SIVILAŞMA TEHLİKESİ SÜRÜYOR
Burada göze çarpan öteki bir durum ise, seçim sonuçlarının farklı olacağını düşünen ve bunu isteyen halkın yaşadığı hayal kırıklığı. Bunu muhalif olduğunu gizlemeyen yurttaşların haber yapma isteğine “Sonuçlar farklı olsaydı ya da seçimden evvel gelseydiniz konuşurduk” cevabından da anlıyoruz.

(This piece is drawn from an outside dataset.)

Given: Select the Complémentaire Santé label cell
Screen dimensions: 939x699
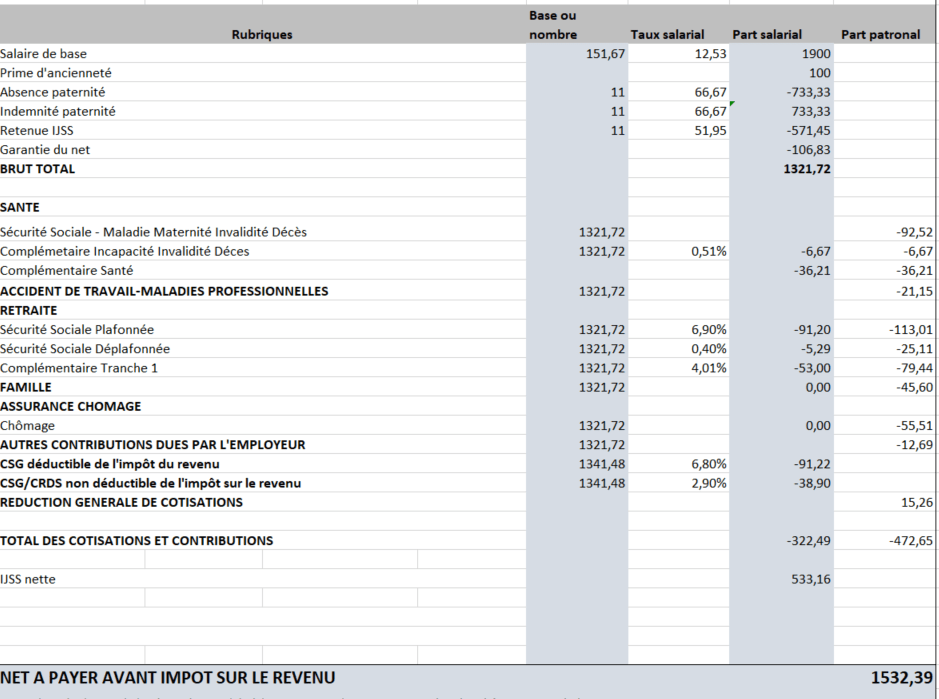Looking at the screenshot, I should 262,271.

İskenderun’u öbür sarsıntı bölgelerinden ayıran risk ise “sıvılaşma”. Deniz kenarı olduğu için zelzele sonrasında yer yumuşamış, balçıklaşmış. Kıyıda hala nizamlı aralıklarla asfalttan su fışkırıyor. Birçok yerde tabandan deniz kumu yükselmiş. Bilhassa kıyı şeridi için büyük ölçüde “ağır hasarlı” tespiti yapılmış, sonrasında ise en az yarım metre geriye kaydığı ve 20-30 cm çöktüğü gözle görülür bu binalar hakkında rapor az hasarlı olarak “güncellenmiş”. Bu binaların birebir vakitte İskenderun’un en kıymetli binaları olarak bilindiğini bilgisini de ekleyelim. Gözümüzle gördüğümüz bu durumun zelzelenin birinci günlerindeki halini de zelzeleye İskenderun’da yakalanan ve sonrasında birçok yardım faaliyetinde bulunan bir öğrenci fotoğraflarıyla gösteriyor. Ayrıyeten ekliyor: “Burada iş çözmek için iktidardan birilerine gereksinim duyuyor beşerler. O yüzden de sorun varsa haber yapılmasından fazla bu prosedürü tercih ediyorlar.”
SİNEK SORUNU
Bölgede sıcağın da tesiriyle sinek yoğunluğu, birtakım bölgelerde en temel sorun. İlçe beşerinin kıymetli bir kısmı Arsuz’a ya da kent dışına gitmiş. Bir vakitler hınca hınç olan kıyı şeridinde artık inle cin top oynuyor. Halkın, “devlet” olgusunu hissetmeye gereksinimi var. Öte yandan iktidarı eleştiren seçmenlerin muhalefeti de yetersiz ve silik bulması da dikkat çeken diğer bir detay. 34 kişinin hayatını yitirdiği Pişkin Apartmanı’nda yakınları yitiren bir aile bu duruma bilhassa dikkat çekiyor. Muhalefetin yeteri kadar ortada olmadığına dikkat çekerken şu tespiti yapıyorlar: “Sahaya gereğince çıkılmadı. Bölge dışından gelecek bireylerin seçim tertibi gereğince önemsenmedi. İskenderun’da göz nazaran göre seçim iktidara verildi.”